[Task to carry out]:
Tell how many lines in these records contain the string "dropdown", with only the number as the reply.

---------- The records ----------

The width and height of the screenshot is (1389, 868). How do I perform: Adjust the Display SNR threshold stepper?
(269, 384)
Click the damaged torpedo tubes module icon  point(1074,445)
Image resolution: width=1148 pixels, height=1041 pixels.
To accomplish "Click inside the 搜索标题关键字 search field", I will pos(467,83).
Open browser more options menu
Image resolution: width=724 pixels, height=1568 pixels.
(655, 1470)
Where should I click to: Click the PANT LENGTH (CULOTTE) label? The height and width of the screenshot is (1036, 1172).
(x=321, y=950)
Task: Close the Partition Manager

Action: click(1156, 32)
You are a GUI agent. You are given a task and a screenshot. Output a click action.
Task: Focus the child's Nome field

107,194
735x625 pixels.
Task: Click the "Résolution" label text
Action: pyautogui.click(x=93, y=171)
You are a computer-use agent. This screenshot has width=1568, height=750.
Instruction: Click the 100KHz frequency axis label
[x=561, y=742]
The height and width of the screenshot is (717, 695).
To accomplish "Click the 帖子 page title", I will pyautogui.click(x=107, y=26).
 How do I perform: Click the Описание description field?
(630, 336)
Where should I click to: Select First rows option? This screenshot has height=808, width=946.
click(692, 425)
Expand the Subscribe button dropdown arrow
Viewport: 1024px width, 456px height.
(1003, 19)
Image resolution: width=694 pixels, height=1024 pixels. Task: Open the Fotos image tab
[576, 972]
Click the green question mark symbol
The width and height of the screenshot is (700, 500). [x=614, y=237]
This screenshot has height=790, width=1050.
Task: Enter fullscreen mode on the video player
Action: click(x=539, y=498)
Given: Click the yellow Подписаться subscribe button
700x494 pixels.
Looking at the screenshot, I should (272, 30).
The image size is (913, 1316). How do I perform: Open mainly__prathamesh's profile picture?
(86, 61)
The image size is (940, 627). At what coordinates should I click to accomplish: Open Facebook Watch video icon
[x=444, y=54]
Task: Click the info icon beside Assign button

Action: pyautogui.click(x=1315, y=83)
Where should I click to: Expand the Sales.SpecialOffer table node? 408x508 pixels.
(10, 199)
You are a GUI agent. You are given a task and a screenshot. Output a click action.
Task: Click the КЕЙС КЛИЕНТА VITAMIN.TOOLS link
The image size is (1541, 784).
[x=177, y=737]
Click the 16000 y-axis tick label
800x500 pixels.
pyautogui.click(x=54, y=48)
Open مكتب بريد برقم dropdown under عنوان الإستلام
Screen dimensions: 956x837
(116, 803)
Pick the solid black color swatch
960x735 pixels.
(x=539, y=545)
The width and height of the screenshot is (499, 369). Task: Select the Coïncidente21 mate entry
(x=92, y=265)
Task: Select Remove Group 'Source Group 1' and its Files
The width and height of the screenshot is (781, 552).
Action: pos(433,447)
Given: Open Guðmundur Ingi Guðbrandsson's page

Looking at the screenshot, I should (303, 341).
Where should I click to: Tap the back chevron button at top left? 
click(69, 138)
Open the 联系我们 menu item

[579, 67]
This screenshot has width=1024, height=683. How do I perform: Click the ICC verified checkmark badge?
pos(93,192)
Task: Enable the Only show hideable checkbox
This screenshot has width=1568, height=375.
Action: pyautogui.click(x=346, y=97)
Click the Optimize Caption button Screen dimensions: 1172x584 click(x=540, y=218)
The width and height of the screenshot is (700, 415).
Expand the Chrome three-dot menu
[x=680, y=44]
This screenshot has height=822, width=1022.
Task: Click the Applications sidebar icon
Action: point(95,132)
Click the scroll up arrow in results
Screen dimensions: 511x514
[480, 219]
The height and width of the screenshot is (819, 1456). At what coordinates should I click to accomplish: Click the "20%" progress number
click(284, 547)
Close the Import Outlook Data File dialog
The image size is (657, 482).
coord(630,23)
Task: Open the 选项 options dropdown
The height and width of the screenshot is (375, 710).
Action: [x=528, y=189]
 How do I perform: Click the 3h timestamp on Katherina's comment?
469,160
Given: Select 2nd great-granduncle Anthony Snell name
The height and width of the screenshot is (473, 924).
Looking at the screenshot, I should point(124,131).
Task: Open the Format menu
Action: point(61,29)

----------

[Result below]:
3